Work instruction → Begin at the line containing "Image resolution: width=1024" in the records below, end at the line containing "Viewport: 646px width, 372px height.", and retype each line in that span exactly. No other line and no image should appear.

Provided records →
------------------------------------

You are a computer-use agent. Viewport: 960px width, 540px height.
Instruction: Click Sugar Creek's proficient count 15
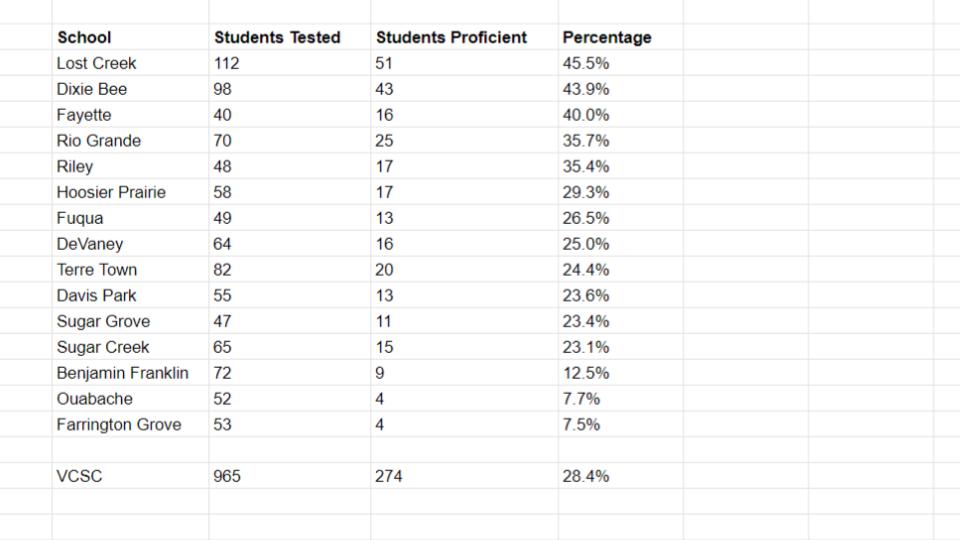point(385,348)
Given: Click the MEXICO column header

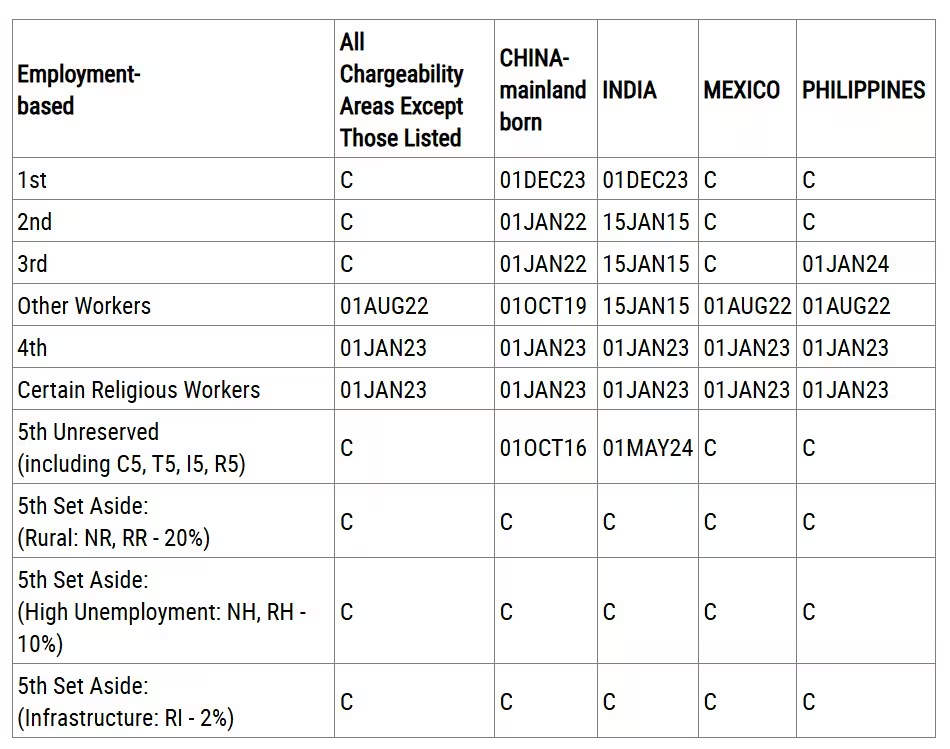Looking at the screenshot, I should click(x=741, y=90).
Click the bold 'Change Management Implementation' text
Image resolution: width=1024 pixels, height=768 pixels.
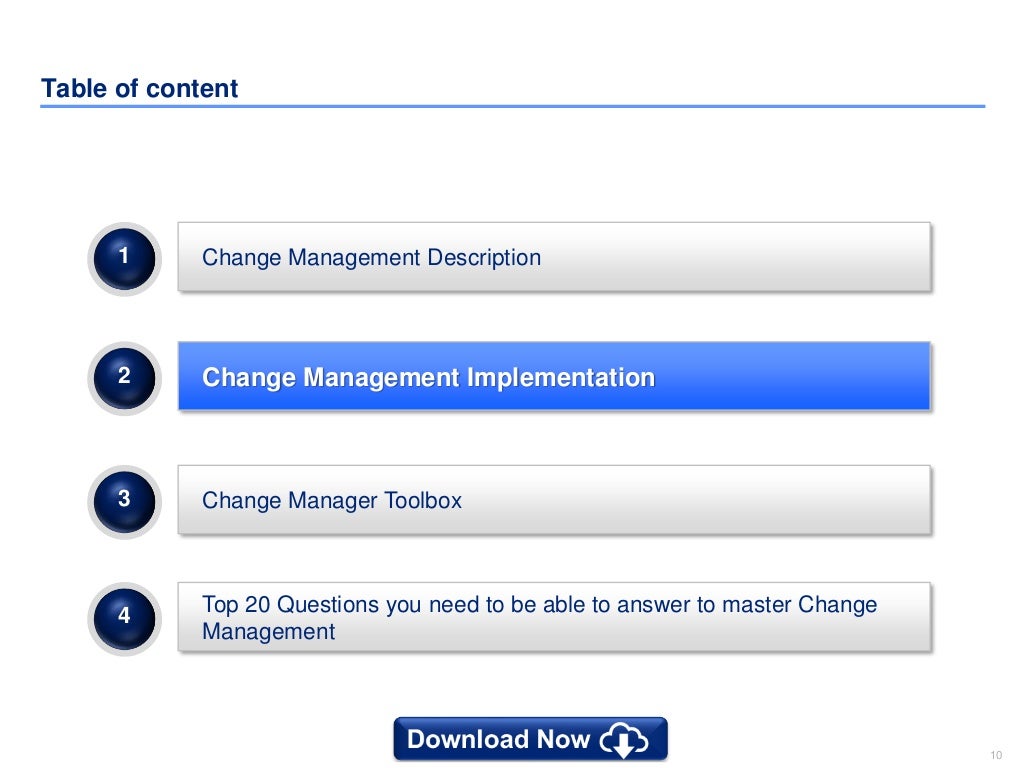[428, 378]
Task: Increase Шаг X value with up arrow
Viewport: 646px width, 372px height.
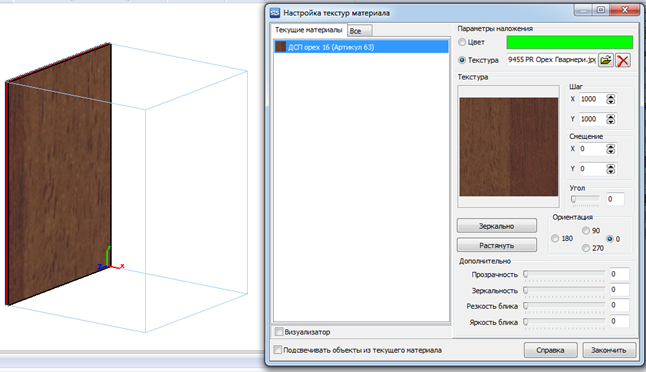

------------------------------------

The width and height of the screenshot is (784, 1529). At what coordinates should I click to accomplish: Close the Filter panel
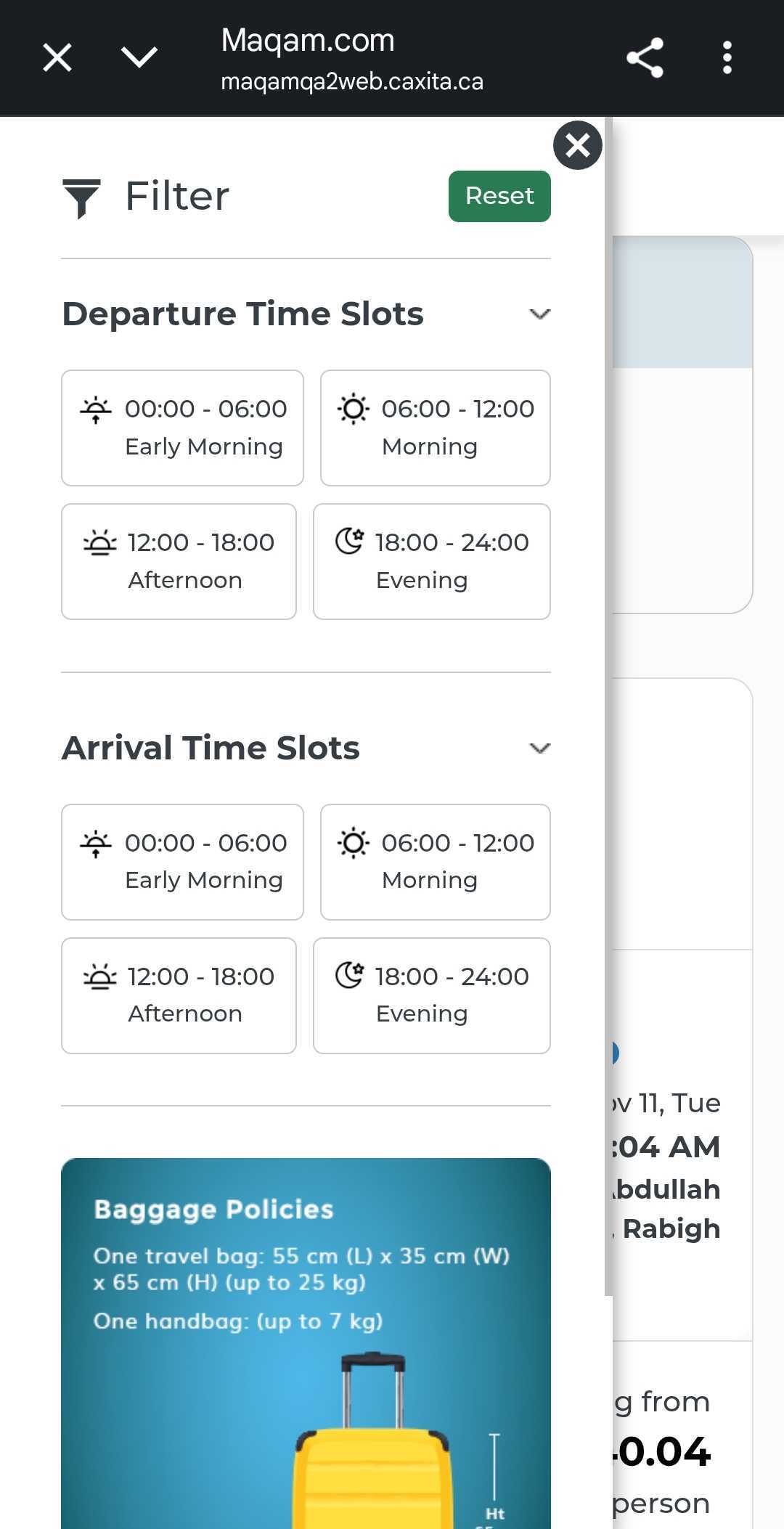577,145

------------------------------------

Task output →
Image resolution: width=1024 pixels, height=768 pixels.
[428, 378]
Task: Increase Шаг X value with up arrow
Viewport: 646px width, 372px height.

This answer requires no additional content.